Taking into account the abovementioned paragraphs, it is obvious that The Achilleas will have a lasting impact. Though The Achilleas principle needs some refinements in the future, the remoteness of damage is the issue to which it contributes a lot. The application is presently mostly confined to non-standard cases, but still it introduces a new test of damage remoteness, which further considered in some other countries.
Lord Hoffmann’s speech in The Achilleas was the catalyst for the further developments of the given principle. It expressed his hopes and was written in the Edinburgh Law Review, revealing his thoughts and hopes for future, that effect of The Achilleas will help to “free the common law” from the need to explain the awards and decisions, and will bring the recognition that damages liability can be influenced by “commonsense distinctions between different commercial relationships”. Hoffmann has expressed his meaningful thought about the importance of an academic writing and judicial decision-making combination (Hoffmann, 2010). In present many of Lord Hoffman’s hopes are realized. The impact of The Achilleas is proven to be long-lasting, albeit not in all the cases and terms which were predicted. The case also brings to attention the importance of foreseeing and taking into account the risk management and the commercial management while negotiating the contracts.
In addition, it is important to mention that finally it is not very clear who agreed with whom on what ground and state the pure thesis about the contradictory principle results. The profit or loss recoverability on a follow-on fixture can be called either a question of fact or a question of law. The definitions of Jim Leighton written in his article are either disputable.
Thus, the arguments about the judgment can be only limited to some specific circumstances and used in specific situations. For instance, there is no clear distinction between the first remoteness test limb of loss in contract and the second one. The knowledge relevant to the case or to the situation defines the limbs usage and the principles, compositing the whole view of the particular case afterwards.

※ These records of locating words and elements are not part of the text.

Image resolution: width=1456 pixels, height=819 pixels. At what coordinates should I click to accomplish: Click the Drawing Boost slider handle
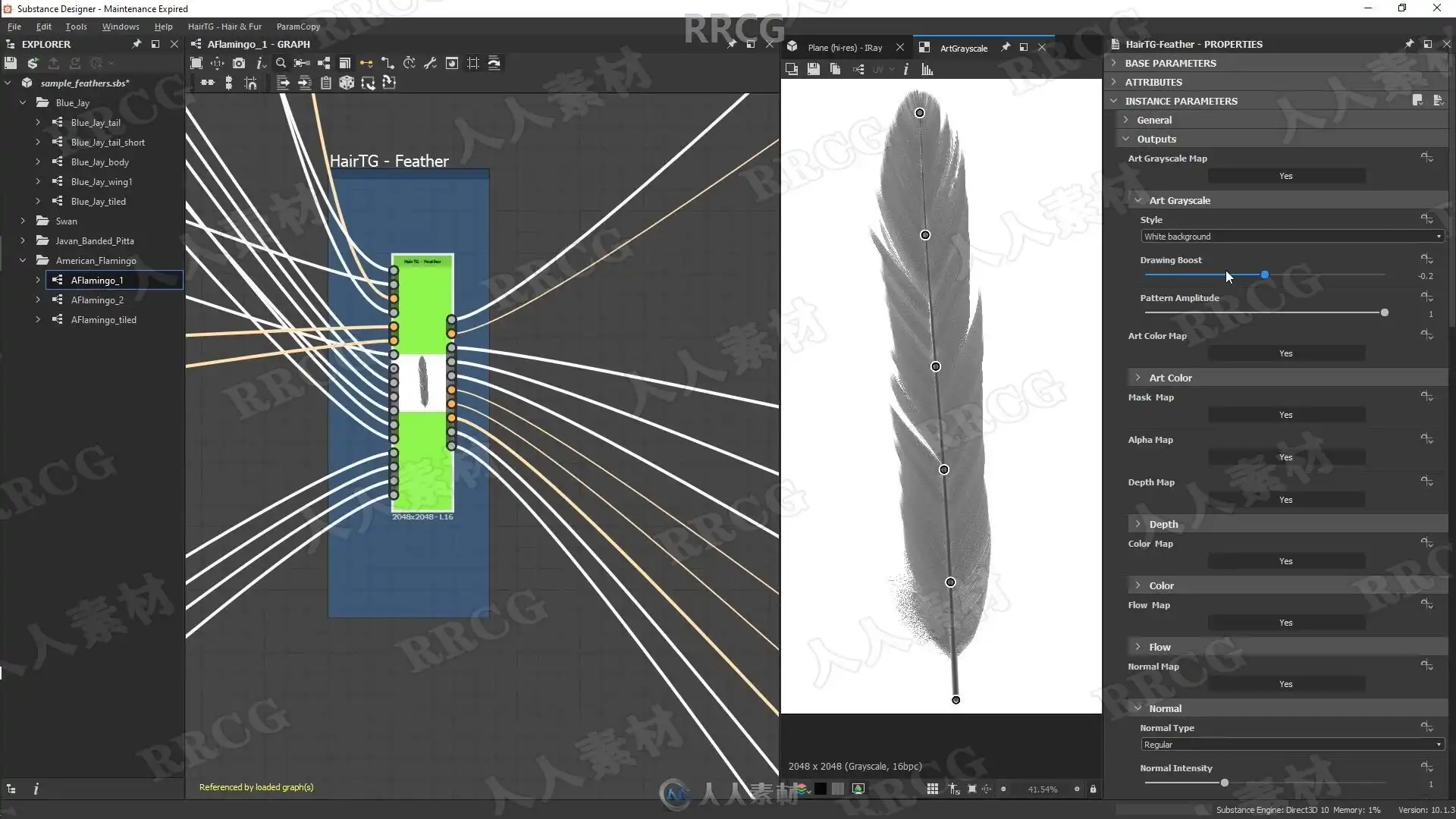point(1264,275)
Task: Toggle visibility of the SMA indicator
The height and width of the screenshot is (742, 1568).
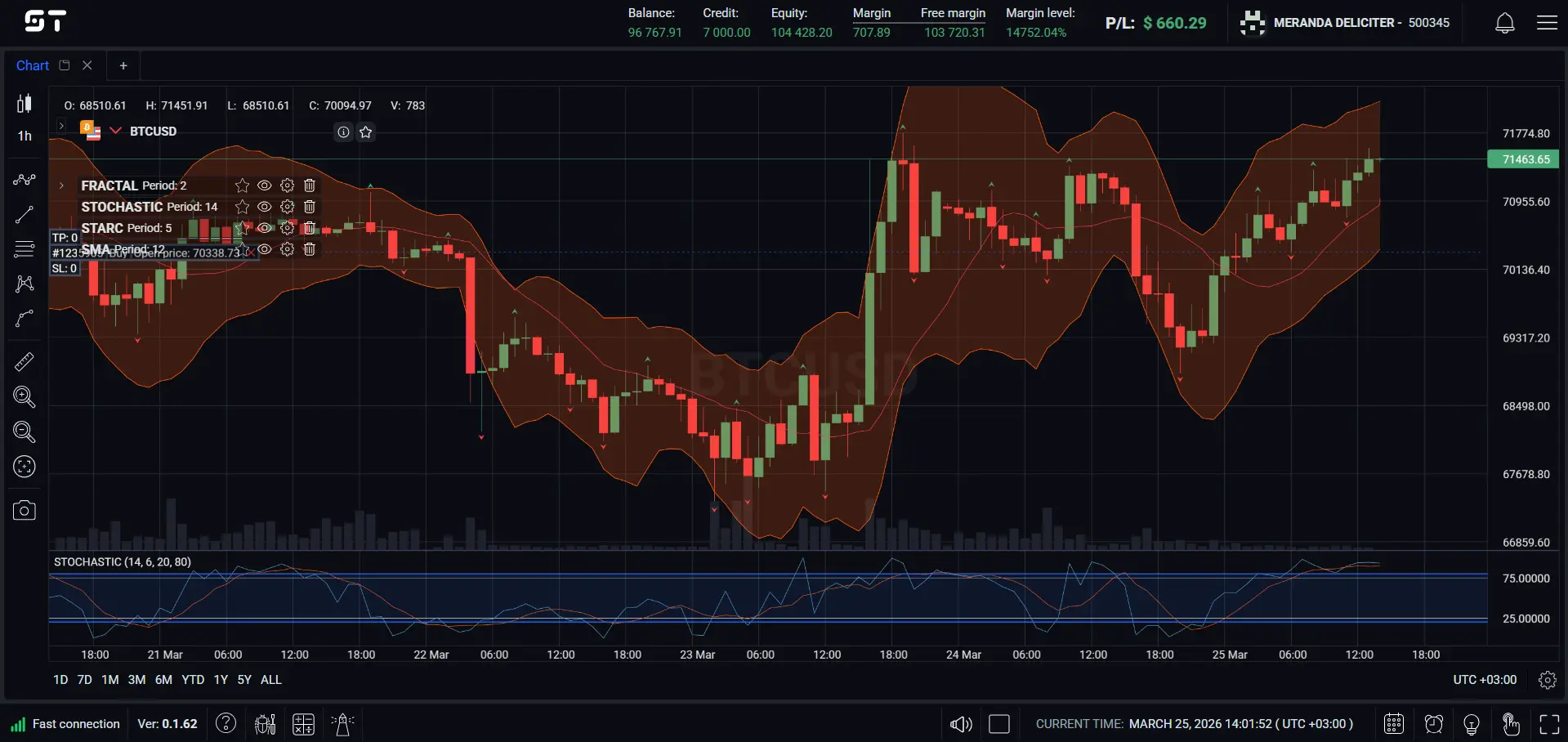Action: [x=264, y=249]
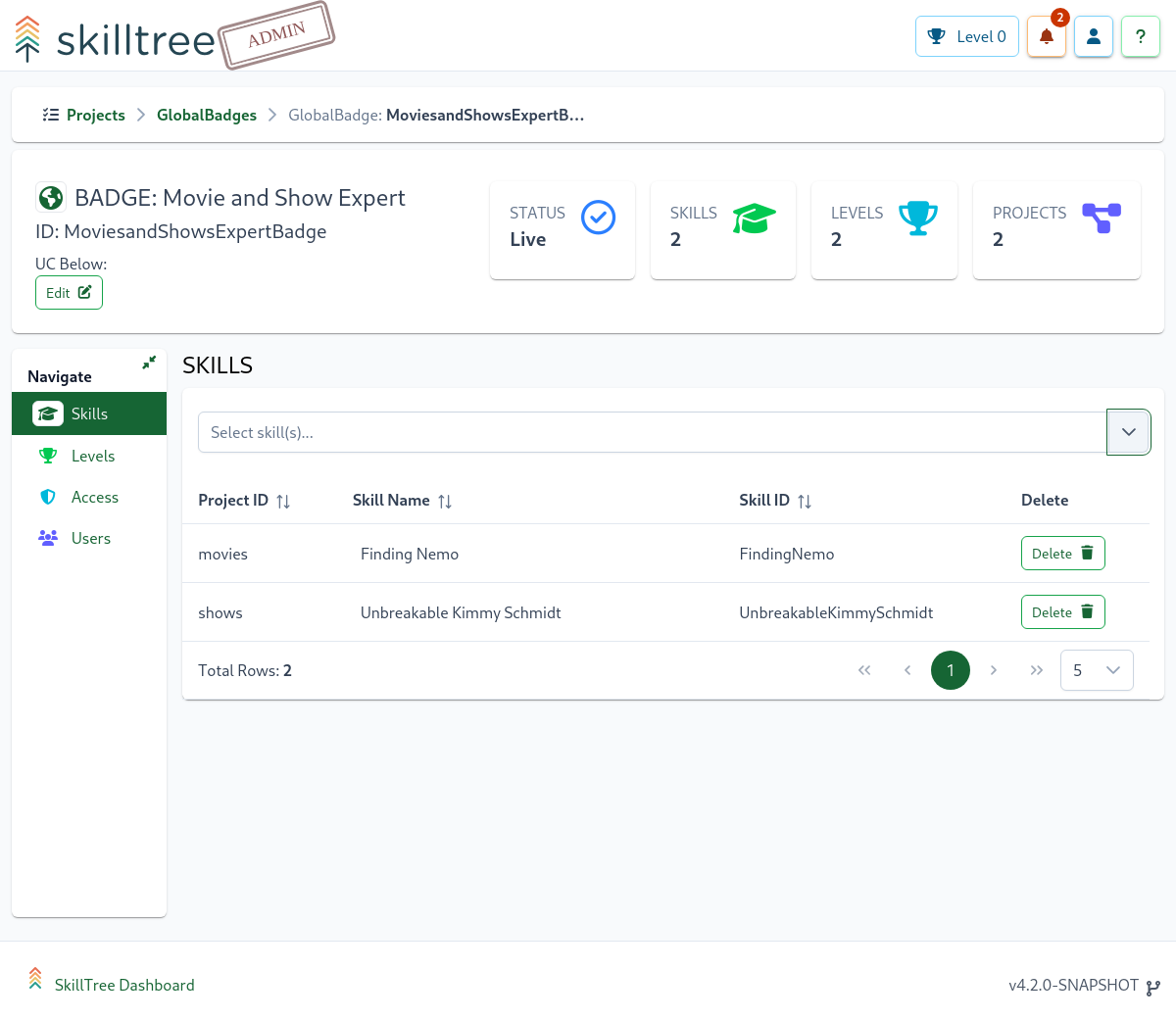Go to the next page arrow

pyautogui.click(x=994, y=670)
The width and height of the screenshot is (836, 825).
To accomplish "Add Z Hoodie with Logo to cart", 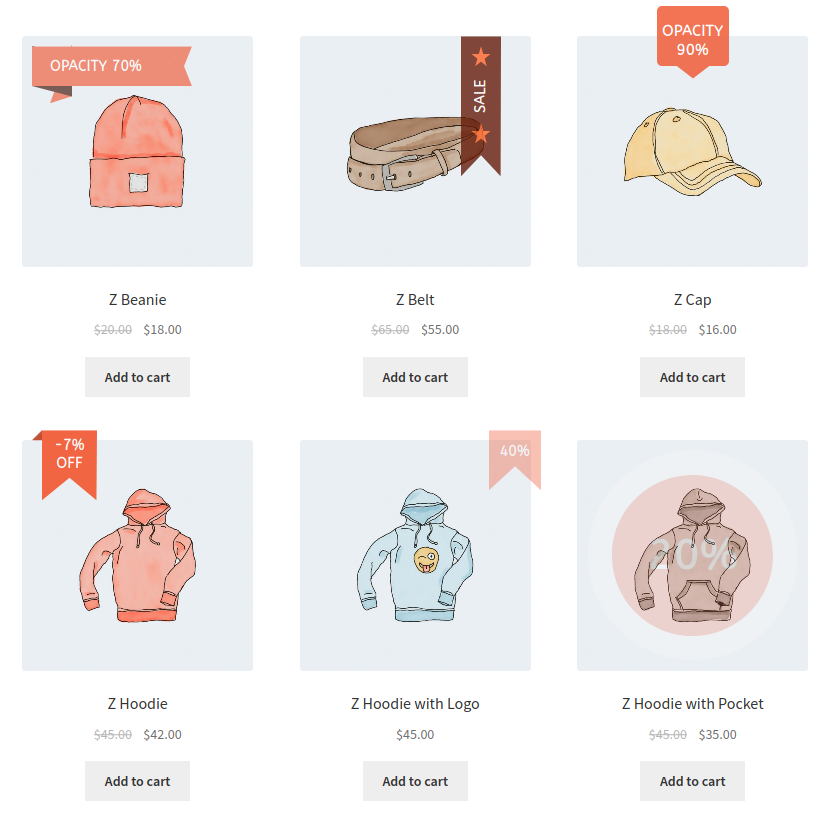I will [415, 781].
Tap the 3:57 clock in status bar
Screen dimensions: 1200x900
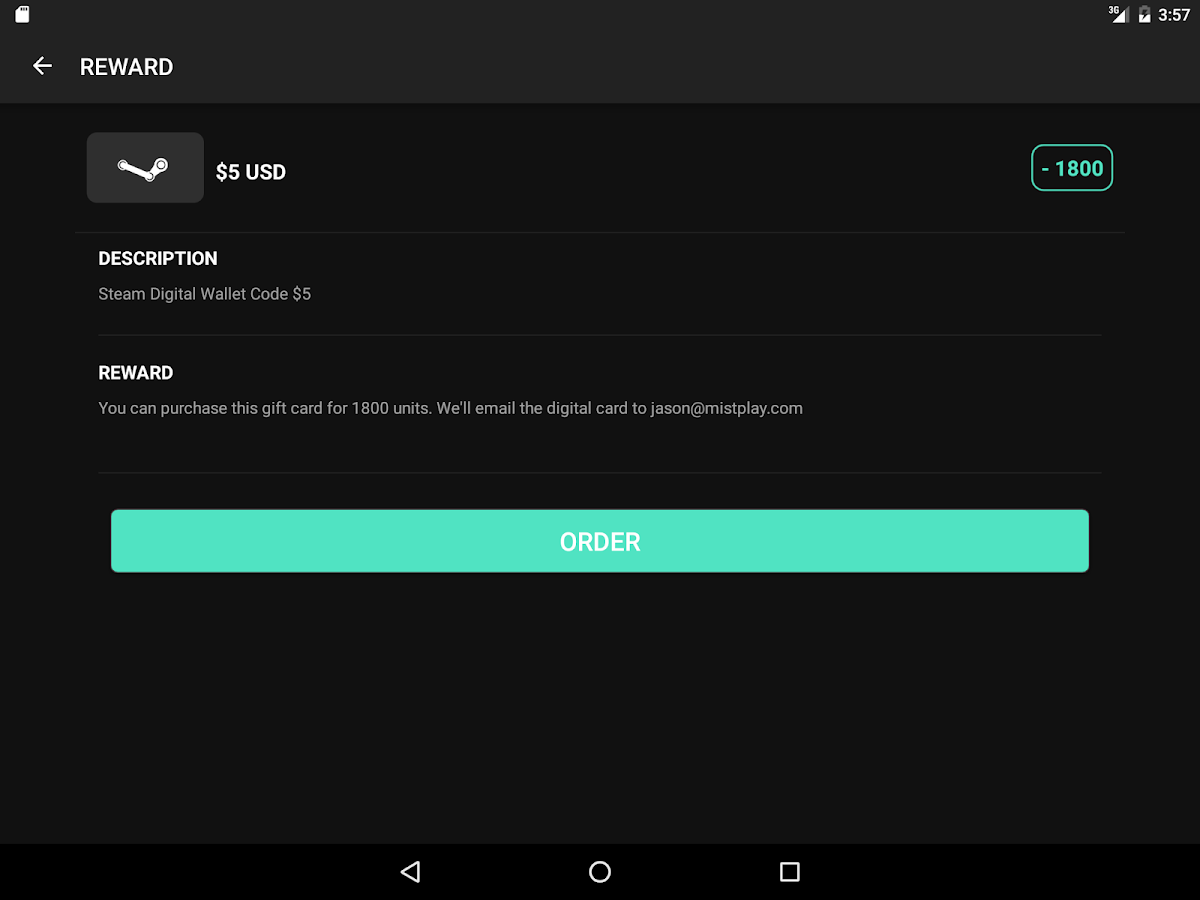coord(1174,15)
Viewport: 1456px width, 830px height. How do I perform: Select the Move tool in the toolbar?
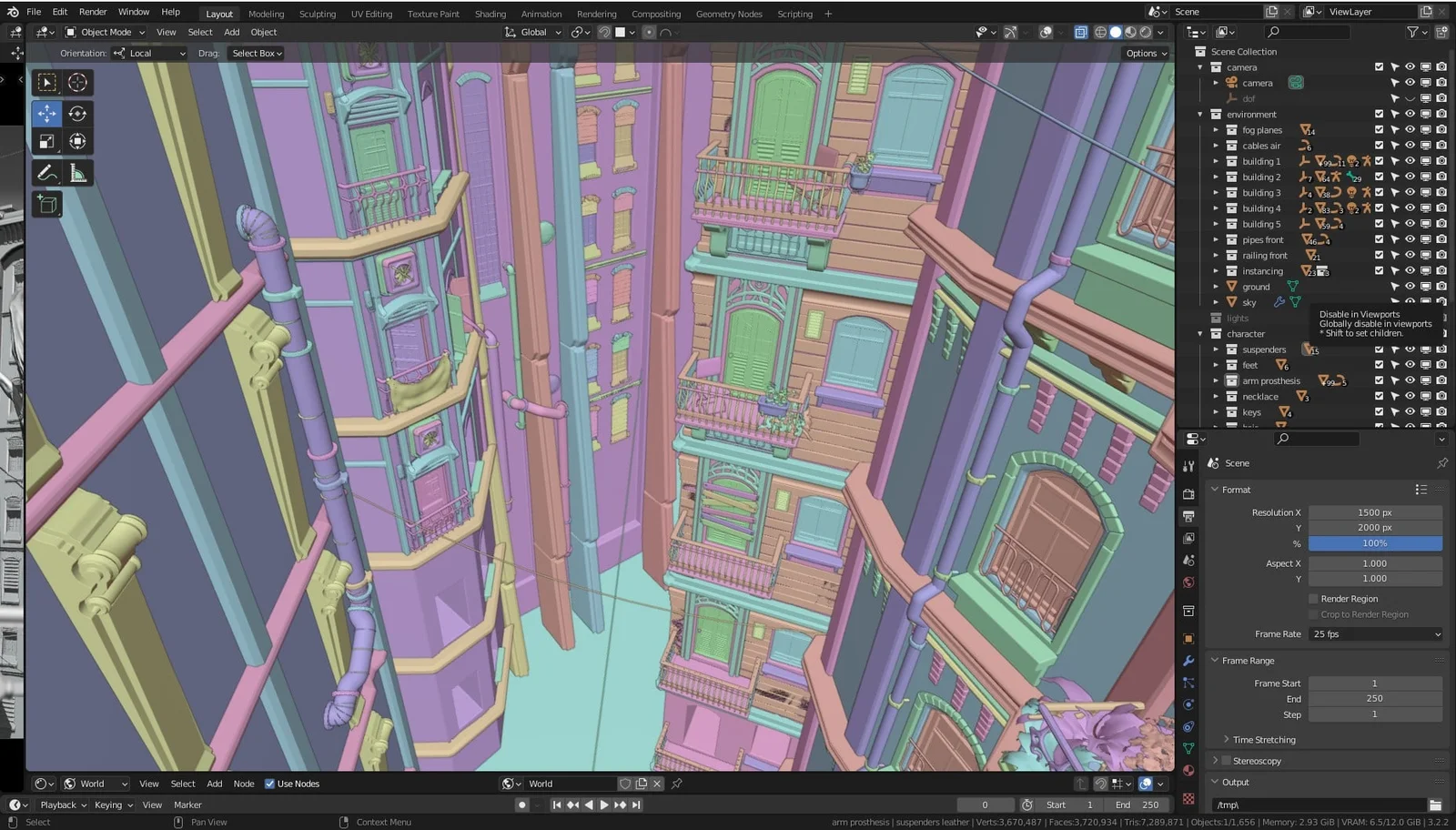pyautogui.click(x=46, y=114)
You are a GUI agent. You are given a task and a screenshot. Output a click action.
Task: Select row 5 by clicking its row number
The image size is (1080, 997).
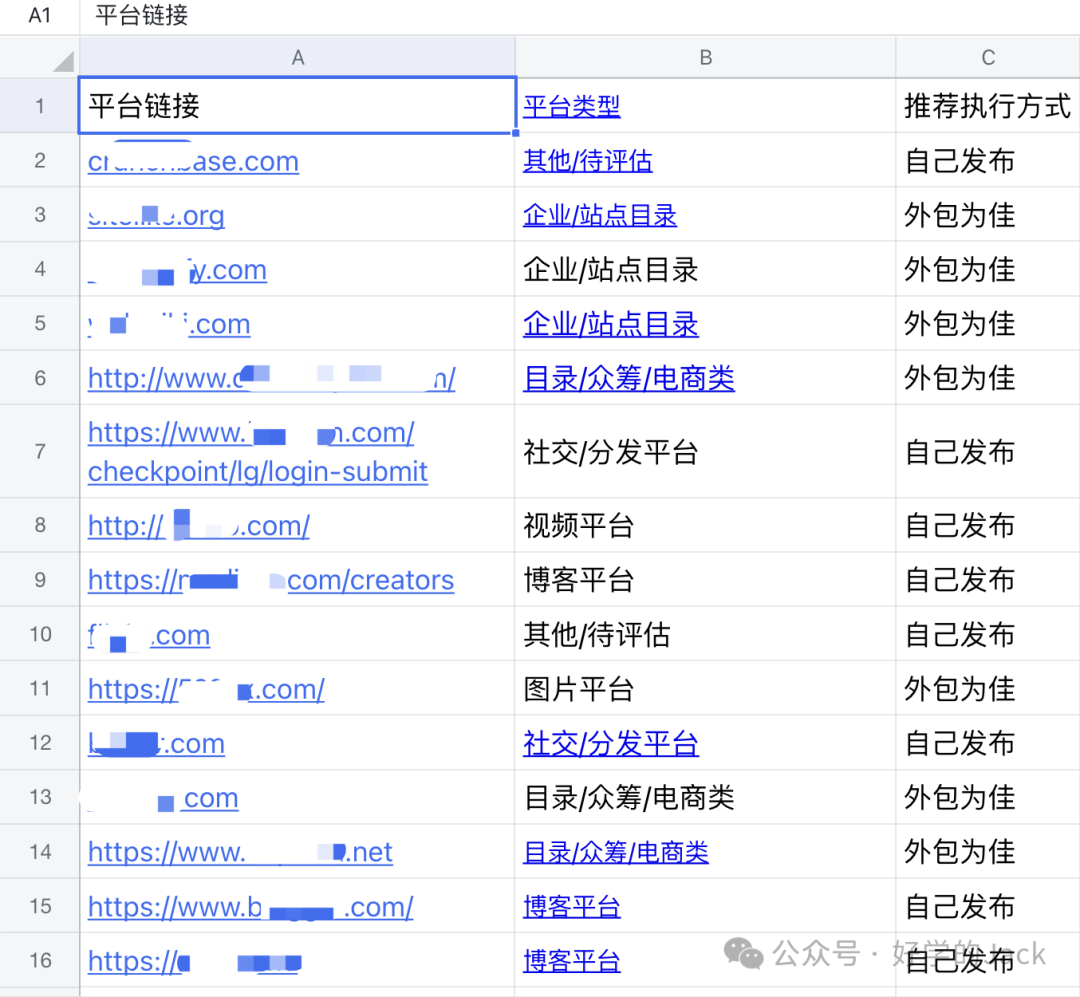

Another argument in favor of paying attention to the particular circumstances is that it differs with on new territories depending on the wider or more narrow application of the law of contract. As a result, the determining factors can be any unusual, technical or special information which was known only by one of the parties could not be attributed to the other one at the time of signing the contract. Consequently, it is efficient to pay attention to sharing the knowledge of the market behavior and of normal industry practices.